5. Cache Reuse Within Sessions
Within a session, 97% of every API call is a cache read. The incremental cost of each additional message is tiny compared to the first message. This is why long sessions are surprisingly economical.
When API IS Better
The API is the right choice when you're:
- Building customer-facing products
- Need programmatic access at scale
- Running custom pipelines or batch processing
- Require fine-grained control over prompts and parameters
Design Patterns & Engineering Decisions
Stepping back, several design patterns emerge from this analysis:
| Pattern | Implementation | Why |
|---|---|---|
| Append-only log | JSONL files | Crash-safe, streamable, auditable |
| Security sandbox | CLI executes, AI proposes | No direct filesystem access for the model |
| Cache-first architecture | 1-hour ephemeral cache, prefix optimization | 9,000x compute reduction |
| Multi-model routing | Haiku/Sonnet/Opus per task type | 18x cost difference between cheapest and most expensive |
| Dedup by composite key | messageId:requestId hash | Handles parent/child session overlap |
| Context compression | Compact agents with Sonnet | Enables infinite-length sessions |
Practical Insights for Developers
Based on this analysis, here's what actually matters for your usage:
-
Don't fear long conversations within a session. Cache reads are 97% of tokens and cost 10% of input price. The incremental cost of message N+1 is small.
-
Be specific in prompts. Vague prompts cause more tool-use round-trips. "Fix the auth bug in
src/auth/login.tsline 42" = 2 API calls. "Something's wrong with login" = 6+ API calls. -
Use
/compactproactively. When you notice context growing large, manually trigger compression before the auto-trigger kicks in. You maintain more control over what gets preserved. -
Break big tasks into focused sessions. While long sessions are cheap, new sessions start with a fresh, small context — faster responses and more focused results.
-
Subagents are free optimization. When the CLI spawns Haiku agents for research, that's 18x cheaper than using the main Opus model. Don't fight it.
-
New sessions reset the cache. The first message in a new session is the most expensive (100% cache miss). Subsequent messages drop to 95%+ cache hits within 2-3 turns.
Engineering Takeaways
After analyzing 165.9 million tokens across 4 days of real usage, here's what I've concluded:
Claude Code is fundamentally a cache-optimized, multi-model orchestration layer.
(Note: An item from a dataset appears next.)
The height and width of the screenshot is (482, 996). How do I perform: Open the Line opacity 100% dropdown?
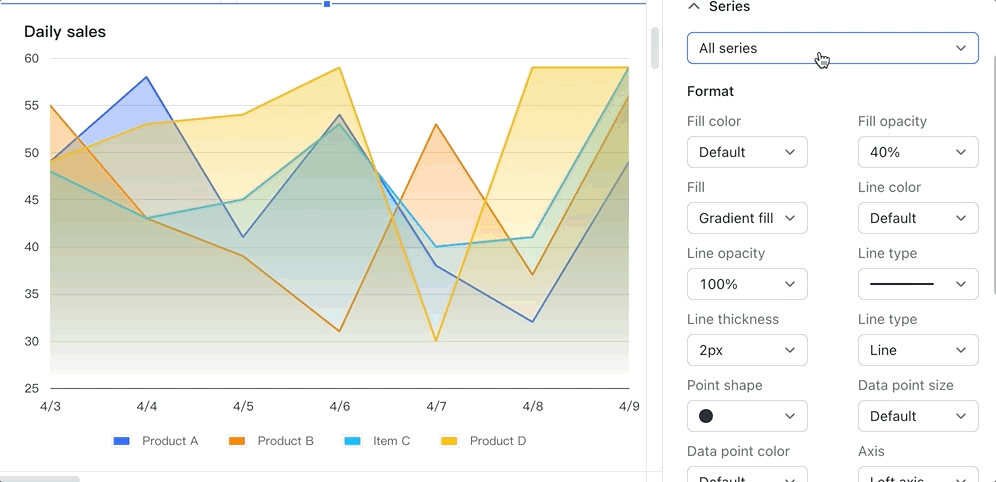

The CLI's value isn't the terminal UI — it's the invisible infrastructure that manages caching, model routing, context compression, and tool execution.
The 92% cost difference between API and CLI isn't a pricing trick. It's architectural. The CLI is purpose-built to exploit prefix caching (97% cache hits), multi-model routing (18x cost range), and human typing speed as a natural rate limiter.
The JSONL session format is a goldmine for anyone building custom tooling. Every API call, every token count, every model switch is recorded. If you want to build your own usage analytics, cost tracking, or session analysis — the data is sitting right there in your home directory.
Understanding these internals won't make you a better prompt engineer. But it will help you understand why certain patterns are cheap (long focused sessions), why others are expensive (starting fresh sessions frequently), and why Claude Code can offer flat-rate pricing that seems too good to be true.
It's not too good to be true. It's just good engineering.
All data in this post comes from real Claude Code sessions analyzed over 4 days across 4 active projects, totaling 165.9M tokens and $170.51 in equivalent API costs.